◆ **GOAL OF THE EXERCISE**:
Going line by line through the entries below, note each one with "will", then report how many there are and nothing else.

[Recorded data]
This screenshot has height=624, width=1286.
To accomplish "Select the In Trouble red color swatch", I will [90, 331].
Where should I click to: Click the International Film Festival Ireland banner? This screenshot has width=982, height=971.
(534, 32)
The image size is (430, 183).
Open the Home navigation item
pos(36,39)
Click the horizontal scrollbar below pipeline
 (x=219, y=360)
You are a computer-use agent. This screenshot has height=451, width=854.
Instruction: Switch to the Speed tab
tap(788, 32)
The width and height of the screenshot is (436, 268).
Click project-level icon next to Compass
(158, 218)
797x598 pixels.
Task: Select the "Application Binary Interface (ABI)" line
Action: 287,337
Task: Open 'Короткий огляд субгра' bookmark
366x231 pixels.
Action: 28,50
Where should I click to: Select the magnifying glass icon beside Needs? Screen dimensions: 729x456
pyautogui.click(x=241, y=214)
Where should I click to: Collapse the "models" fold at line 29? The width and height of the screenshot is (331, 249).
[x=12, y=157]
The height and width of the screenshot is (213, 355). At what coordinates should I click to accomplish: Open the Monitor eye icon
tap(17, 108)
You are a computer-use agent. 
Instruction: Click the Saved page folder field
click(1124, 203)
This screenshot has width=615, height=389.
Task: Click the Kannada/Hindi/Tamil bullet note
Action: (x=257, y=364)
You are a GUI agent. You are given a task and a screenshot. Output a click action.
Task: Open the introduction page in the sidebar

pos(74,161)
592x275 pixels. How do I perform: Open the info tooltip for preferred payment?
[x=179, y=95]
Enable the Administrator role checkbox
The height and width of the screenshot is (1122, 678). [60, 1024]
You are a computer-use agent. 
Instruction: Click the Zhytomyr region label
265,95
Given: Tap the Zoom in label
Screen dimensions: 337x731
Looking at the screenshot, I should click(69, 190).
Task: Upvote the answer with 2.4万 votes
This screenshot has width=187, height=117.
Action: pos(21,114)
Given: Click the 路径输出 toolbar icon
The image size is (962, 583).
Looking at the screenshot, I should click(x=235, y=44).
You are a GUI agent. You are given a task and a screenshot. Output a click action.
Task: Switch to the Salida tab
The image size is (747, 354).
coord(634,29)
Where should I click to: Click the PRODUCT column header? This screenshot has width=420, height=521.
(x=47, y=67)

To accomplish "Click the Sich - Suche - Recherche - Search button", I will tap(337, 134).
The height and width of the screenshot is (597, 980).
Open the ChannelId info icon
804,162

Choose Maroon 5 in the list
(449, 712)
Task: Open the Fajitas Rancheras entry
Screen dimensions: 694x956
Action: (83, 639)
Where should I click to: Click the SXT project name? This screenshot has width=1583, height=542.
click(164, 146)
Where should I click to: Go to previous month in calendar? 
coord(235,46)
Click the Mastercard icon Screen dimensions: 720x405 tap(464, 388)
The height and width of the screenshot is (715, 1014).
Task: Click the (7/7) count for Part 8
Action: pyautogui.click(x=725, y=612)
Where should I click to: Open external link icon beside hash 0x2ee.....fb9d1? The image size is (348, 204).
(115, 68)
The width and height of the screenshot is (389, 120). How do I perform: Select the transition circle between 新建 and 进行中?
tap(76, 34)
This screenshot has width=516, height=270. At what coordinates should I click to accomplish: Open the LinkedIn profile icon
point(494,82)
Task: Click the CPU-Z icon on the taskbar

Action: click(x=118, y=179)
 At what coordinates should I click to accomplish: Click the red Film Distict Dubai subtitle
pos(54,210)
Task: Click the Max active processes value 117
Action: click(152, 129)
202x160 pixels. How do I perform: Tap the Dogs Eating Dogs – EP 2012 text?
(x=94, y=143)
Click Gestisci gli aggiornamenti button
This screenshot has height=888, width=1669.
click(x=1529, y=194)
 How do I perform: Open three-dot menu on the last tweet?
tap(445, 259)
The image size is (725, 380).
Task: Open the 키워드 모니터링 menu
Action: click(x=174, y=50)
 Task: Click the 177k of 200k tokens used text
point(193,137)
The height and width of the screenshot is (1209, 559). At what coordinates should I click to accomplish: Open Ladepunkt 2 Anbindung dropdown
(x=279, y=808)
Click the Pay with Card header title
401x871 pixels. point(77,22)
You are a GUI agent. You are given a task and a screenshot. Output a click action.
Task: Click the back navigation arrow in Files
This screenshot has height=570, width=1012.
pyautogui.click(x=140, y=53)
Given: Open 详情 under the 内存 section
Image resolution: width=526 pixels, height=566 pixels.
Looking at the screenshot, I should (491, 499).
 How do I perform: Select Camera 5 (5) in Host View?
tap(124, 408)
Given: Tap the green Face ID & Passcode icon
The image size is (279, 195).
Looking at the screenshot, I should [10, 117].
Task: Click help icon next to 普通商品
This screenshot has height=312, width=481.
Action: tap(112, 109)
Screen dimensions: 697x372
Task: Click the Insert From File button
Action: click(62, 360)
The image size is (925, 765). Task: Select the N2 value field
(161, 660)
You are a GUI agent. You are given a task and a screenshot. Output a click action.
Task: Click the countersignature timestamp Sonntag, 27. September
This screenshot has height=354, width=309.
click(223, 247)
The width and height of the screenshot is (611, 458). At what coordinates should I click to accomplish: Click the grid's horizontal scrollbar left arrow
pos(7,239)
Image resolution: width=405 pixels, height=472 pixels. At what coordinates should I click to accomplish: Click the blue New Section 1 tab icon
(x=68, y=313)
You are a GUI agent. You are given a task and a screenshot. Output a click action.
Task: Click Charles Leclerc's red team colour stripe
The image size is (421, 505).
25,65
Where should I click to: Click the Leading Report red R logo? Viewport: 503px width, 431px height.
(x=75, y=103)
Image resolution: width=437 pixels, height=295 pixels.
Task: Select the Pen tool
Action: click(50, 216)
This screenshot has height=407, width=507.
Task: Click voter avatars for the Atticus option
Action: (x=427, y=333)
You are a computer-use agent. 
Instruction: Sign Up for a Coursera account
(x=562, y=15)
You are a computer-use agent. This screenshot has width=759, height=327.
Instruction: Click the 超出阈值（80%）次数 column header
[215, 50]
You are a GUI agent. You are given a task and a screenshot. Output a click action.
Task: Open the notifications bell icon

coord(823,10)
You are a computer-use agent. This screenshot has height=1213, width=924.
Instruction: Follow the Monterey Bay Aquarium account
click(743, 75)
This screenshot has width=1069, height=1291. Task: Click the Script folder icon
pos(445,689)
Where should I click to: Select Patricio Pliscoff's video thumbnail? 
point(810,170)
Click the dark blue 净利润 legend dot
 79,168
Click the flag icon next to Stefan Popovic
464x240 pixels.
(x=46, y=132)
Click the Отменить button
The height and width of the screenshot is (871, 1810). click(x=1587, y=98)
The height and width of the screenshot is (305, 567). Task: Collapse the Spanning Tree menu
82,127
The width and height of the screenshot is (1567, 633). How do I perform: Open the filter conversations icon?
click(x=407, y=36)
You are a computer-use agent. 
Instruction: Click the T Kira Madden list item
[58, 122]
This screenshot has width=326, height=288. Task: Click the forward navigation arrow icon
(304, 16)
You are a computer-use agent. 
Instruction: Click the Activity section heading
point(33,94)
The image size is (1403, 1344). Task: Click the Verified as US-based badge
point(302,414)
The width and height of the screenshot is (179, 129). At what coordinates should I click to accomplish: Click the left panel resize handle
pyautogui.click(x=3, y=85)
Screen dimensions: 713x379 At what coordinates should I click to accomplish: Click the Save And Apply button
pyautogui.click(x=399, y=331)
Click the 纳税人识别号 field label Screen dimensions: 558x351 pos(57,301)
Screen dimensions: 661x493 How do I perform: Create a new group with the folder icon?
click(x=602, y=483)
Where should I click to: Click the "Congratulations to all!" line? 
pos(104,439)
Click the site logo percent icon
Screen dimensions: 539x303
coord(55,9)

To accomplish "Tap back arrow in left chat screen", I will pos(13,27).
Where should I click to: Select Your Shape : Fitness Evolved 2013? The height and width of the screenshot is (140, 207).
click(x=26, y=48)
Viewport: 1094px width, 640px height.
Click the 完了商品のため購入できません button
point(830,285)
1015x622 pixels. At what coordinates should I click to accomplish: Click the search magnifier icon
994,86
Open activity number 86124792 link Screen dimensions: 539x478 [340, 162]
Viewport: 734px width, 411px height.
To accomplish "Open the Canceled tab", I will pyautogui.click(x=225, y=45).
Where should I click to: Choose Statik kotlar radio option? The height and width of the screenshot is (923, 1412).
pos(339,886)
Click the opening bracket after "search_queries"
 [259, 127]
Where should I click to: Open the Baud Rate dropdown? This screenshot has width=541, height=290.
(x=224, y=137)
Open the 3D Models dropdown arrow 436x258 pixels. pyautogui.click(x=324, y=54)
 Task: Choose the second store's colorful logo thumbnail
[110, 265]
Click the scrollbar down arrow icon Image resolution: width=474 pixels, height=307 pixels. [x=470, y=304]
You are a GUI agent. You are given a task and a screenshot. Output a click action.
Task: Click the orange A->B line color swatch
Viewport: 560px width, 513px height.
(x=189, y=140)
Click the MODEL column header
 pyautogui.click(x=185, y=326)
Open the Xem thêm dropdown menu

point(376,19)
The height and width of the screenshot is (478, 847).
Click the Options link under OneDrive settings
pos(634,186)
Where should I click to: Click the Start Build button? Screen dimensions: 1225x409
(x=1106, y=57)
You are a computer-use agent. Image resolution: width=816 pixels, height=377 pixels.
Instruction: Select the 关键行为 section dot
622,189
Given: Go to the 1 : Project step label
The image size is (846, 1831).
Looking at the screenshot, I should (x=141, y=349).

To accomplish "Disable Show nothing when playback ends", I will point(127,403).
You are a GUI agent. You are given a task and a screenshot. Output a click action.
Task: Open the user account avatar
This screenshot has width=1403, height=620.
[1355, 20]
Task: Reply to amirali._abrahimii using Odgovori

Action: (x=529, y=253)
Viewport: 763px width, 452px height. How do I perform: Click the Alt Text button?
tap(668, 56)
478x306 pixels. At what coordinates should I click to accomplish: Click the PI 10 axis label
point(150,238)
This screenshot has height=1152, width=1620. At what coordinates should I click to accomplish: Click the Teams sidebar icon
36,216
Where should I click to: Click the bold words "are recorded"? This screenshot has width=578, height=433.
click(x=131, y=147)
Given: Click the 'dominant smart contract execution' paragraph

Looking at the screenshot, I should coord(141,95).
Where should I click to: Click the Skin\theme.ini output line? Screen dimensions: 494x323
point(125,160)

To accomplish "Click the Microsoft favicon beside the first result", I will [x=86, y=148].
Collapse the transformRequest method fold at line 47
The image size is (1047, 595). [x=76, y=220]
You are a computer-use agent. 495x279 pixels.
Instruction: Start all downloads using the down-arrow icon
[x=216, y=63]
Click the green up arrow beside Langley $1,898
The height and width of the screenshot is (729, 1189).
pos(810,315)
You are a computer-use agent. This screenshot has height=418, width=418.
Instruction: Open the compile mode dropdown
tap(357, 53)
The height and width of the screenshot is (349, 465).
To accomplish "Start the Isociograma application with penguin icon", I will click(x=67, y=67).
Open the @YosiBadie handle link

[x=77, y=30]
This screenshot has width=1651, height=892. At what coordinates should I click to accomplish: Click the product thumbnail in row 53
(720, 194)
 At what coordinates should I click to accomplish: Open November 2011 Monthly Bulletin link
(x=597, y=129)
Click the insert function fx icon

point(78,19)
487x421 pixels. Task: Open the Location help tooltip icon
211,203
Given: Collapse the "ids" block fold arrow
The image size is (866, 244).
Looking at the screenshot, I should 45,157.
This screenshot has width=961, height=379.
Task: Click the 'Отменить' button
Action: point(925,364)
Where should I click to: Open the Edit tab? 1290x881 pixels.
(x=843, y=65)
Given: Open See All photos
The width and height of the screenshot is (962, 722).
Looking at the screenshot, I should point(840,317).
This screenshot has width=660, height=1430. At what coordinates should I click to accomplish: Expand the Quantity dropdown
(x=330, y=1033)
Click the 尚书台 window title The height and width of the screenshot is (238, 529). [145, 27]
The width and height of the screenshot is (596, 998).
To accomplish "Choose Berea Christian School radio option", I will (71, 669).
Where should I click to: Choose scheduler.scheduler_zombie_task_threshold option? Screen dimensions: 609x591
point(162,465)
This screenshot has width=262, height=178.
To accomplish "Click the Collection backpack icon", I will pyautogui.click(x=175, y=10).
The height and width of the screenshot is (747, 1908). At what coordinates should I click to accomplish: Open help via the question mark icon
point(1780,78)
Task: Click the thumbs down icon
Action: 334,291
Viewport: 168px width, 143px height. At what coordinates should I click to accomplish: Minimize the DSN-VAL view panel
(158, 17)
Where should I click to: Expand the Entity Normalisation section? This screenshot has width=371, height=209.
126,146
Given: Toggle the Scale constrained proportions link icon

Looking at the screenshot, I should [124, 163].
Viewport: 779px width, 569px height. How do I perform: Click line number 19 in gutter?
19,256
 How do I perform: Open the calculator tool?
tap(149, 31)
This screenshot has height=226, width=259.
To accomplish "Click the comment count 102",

◆ **TASK RESPONSE**:
9